In a recent publication in the journal Angewandte Chemie International Edition, researchers from the Max Planck Institute for the Structure and Dynamics of Matter at the Center for Free-Electron Laser Science and from the Hamburg Centre for Ultrafast Imaging (CUI) led by Melanie Schnell investigated how small sugars selectively bind to each other.

Sugars are important building blocks in nature. They can occur on the cell surface, where they interact with other cells in a very characteristic way, as for example found in the synthesis of the blood group antigens A and B. Both antigens are built up by a long chain of sugar molecules and only differ by a selectively bound terminal sugar. On the molecular level, the way how molecules selectively bind to each other is controlled by the interplay of different intra- and intermolecular interactions.

Depending on their structure, some parts of the molecules might attract and some might repel each other. As a result, the formation of molecular complexes can be highly selective and is also described as molecular recognition. To understand such molecular recognition processes on the molecular level, the researchers investigated the smallest sugar, glycolaldehyde. It is also the first and so far only sugar detected in space, and an important player in the discussion on the origin of life in space. The technique the researchers employed is broadband rotational spectroscopy in the gas phase. It is an ideal tool to precisely determine the structure of molecules and molecular complexes.

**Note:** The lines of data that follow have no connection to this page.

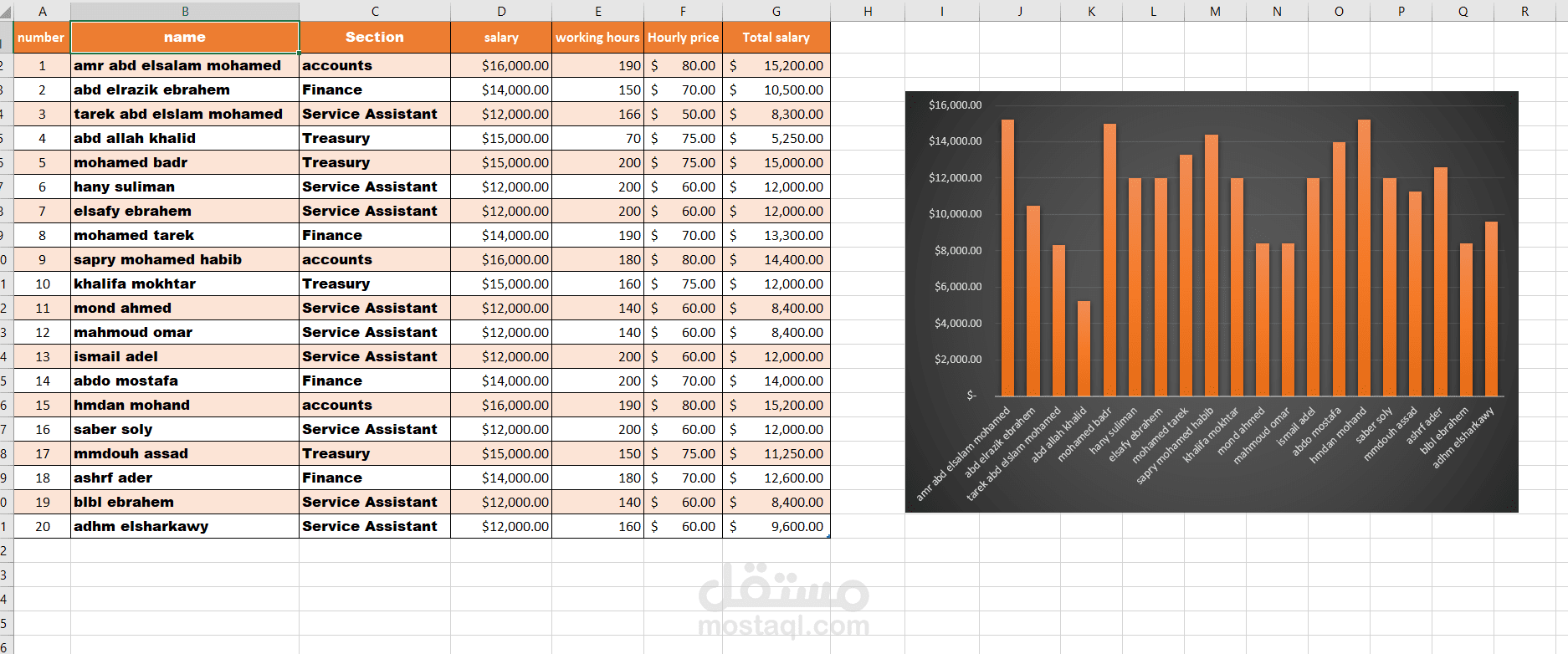Select the total salary cell showing 5,250.00
This screenshot has width=1568, height=654.
click(776, 138)
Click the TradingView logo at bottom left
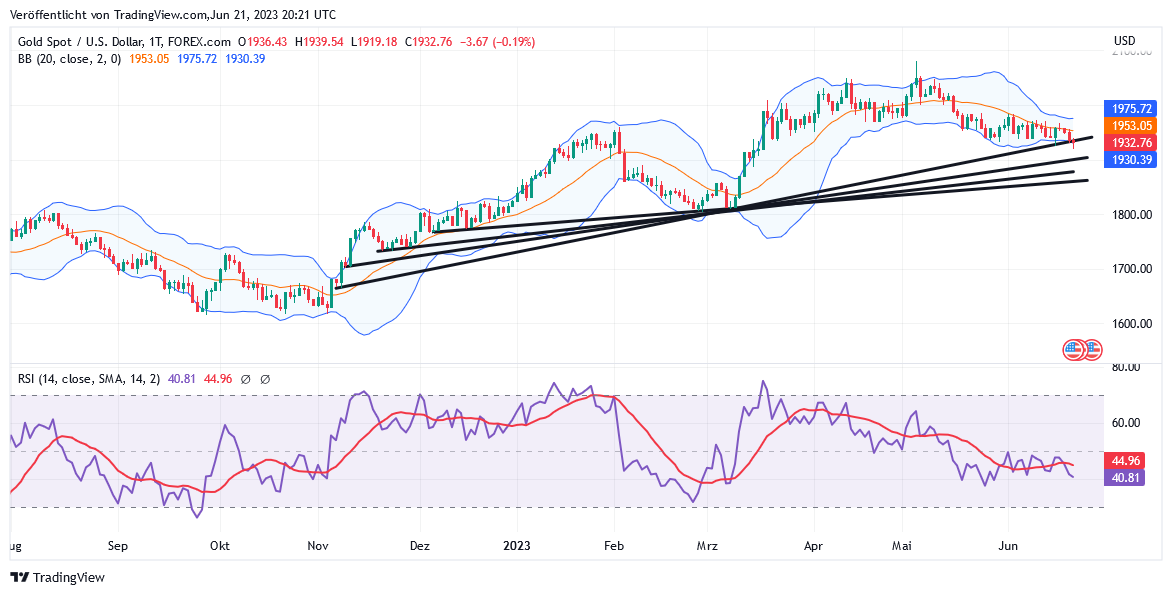 click(x=57, y=577)
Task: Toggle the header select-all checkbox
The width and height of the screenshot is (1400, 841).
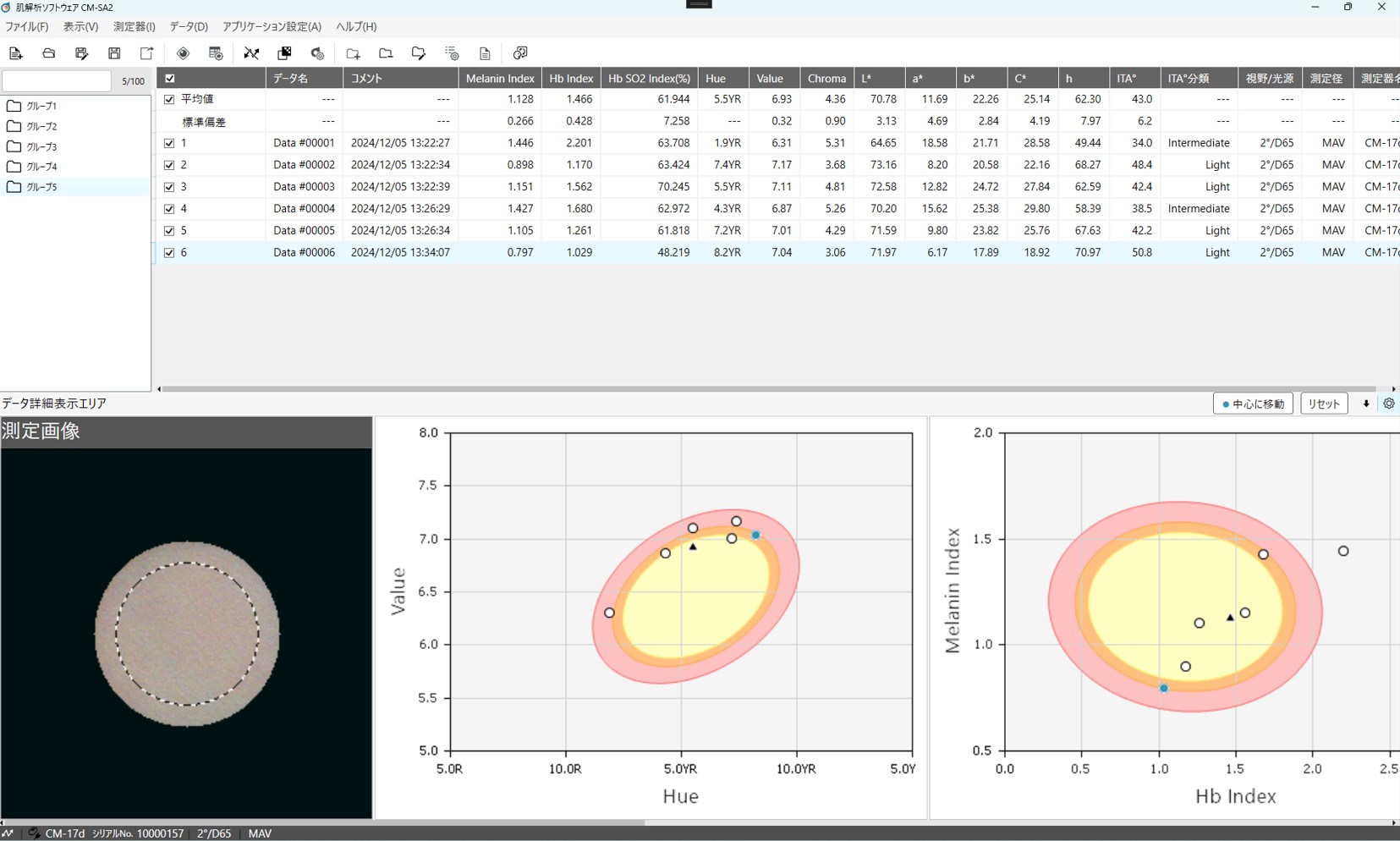Action: point(170,79)
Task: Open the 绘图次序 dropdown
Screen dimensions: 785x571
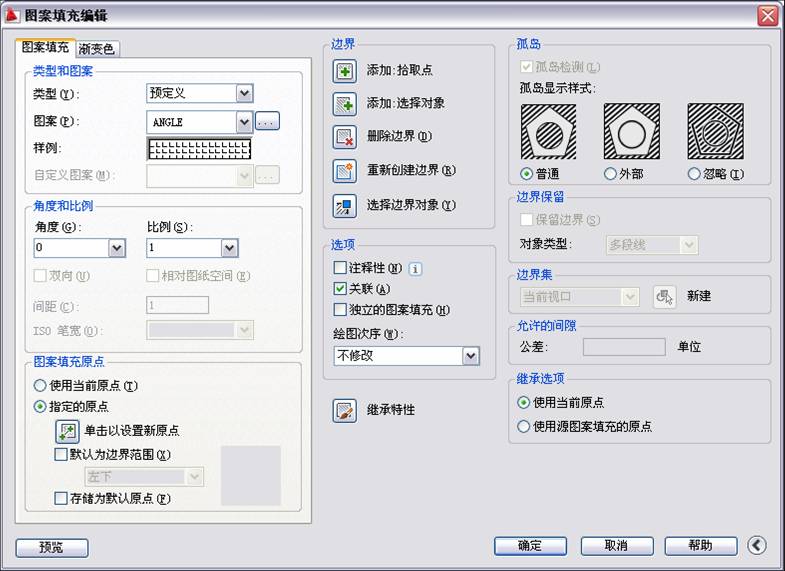Action: [x=470, y=356]
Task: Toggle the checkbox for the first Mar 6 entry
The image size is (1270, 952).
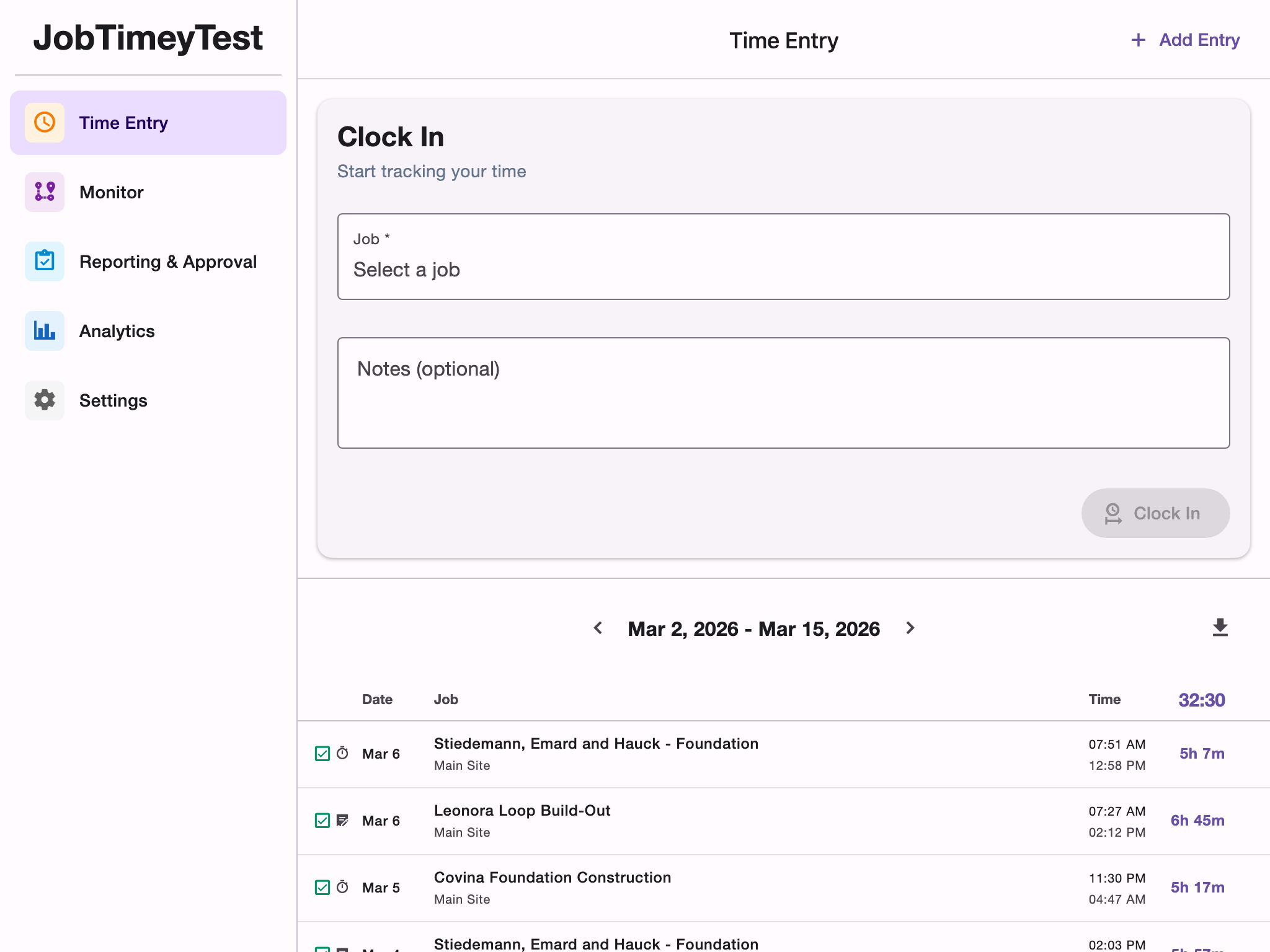Action: point(322,753)
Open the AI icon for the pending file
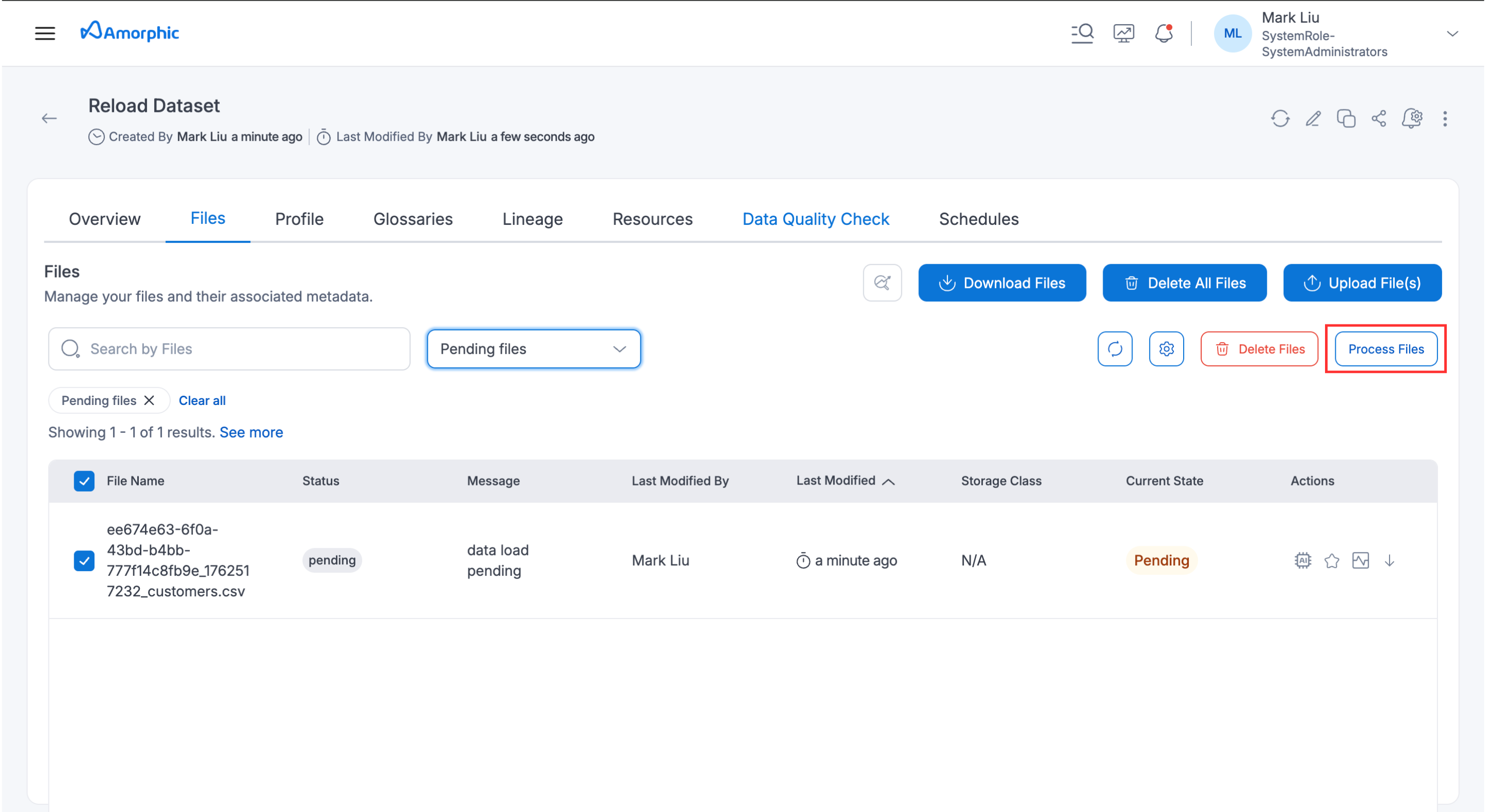The image size is (1486, 812). tap(1302, 560)
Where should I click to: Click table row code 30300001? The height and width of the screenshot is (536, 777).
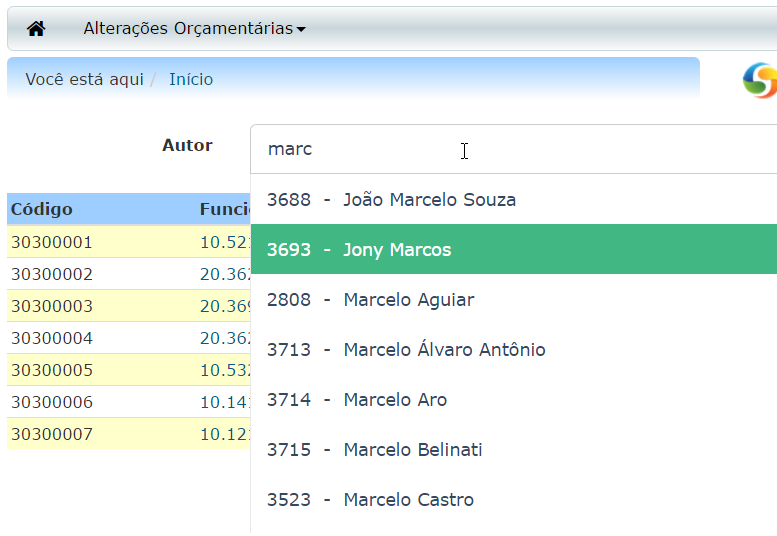[x=51, y=242]
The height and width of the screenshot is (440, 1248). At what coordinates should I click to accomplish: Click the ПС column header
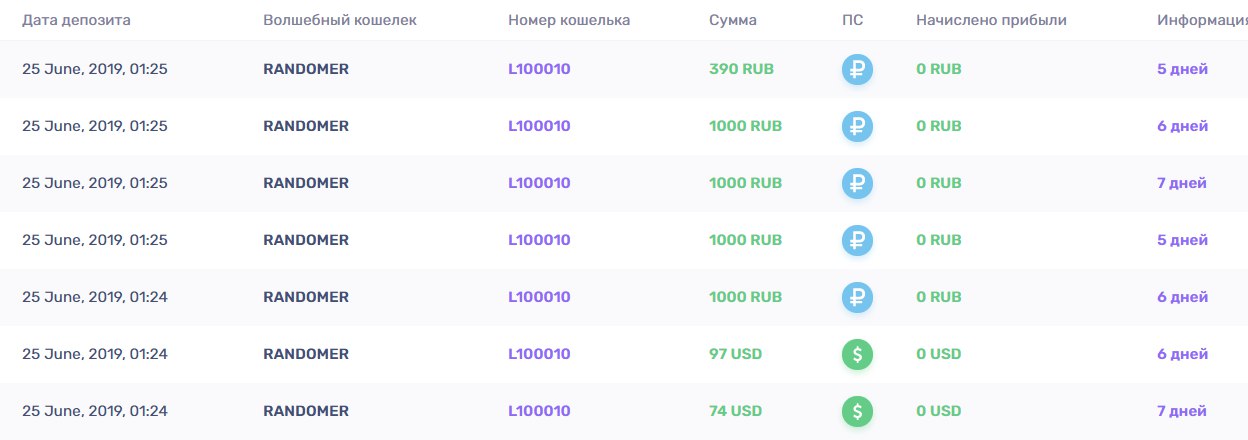coord(852,20)
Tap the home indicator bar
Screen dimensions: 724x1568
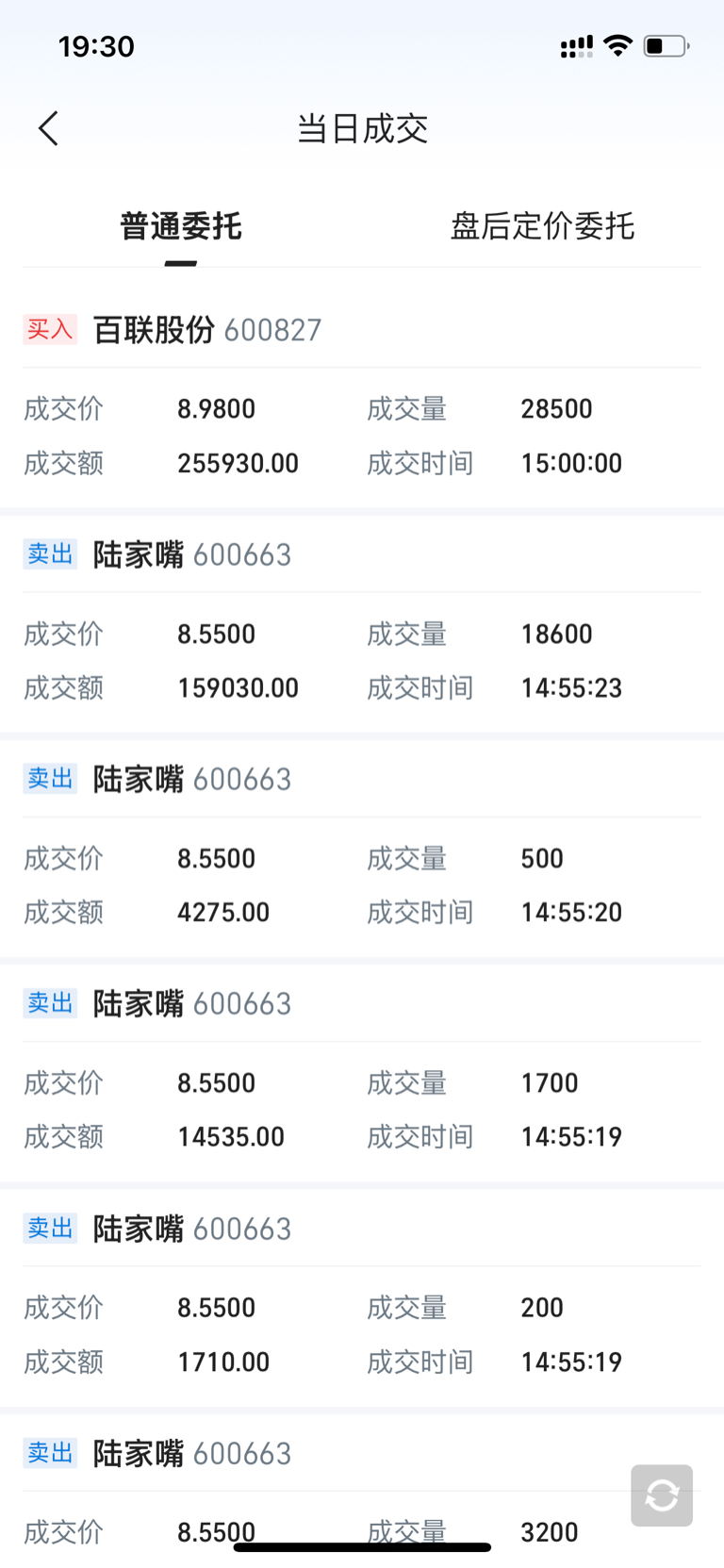[362, 1547]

“The aim of this study was to determine in detail how two sugar molecules bind to each other,” says PhD student Sabrina Zinn, first author of this work. “This is not intuitive because sugars offer many different binding sites so that a variety of outcomes can be envisioned.” Indeed, high-resolution broadband rotational spectroscopy reveals two different ways how the glycolaldehyde molecules bind to each other.  “The precise structures that we obtained allow us to identify the dominant interaction mechanisms between the sugar molecules. It will now be interesting to see how these findings can be extended to larger sugars,” concludes group leader Melanie Schnell.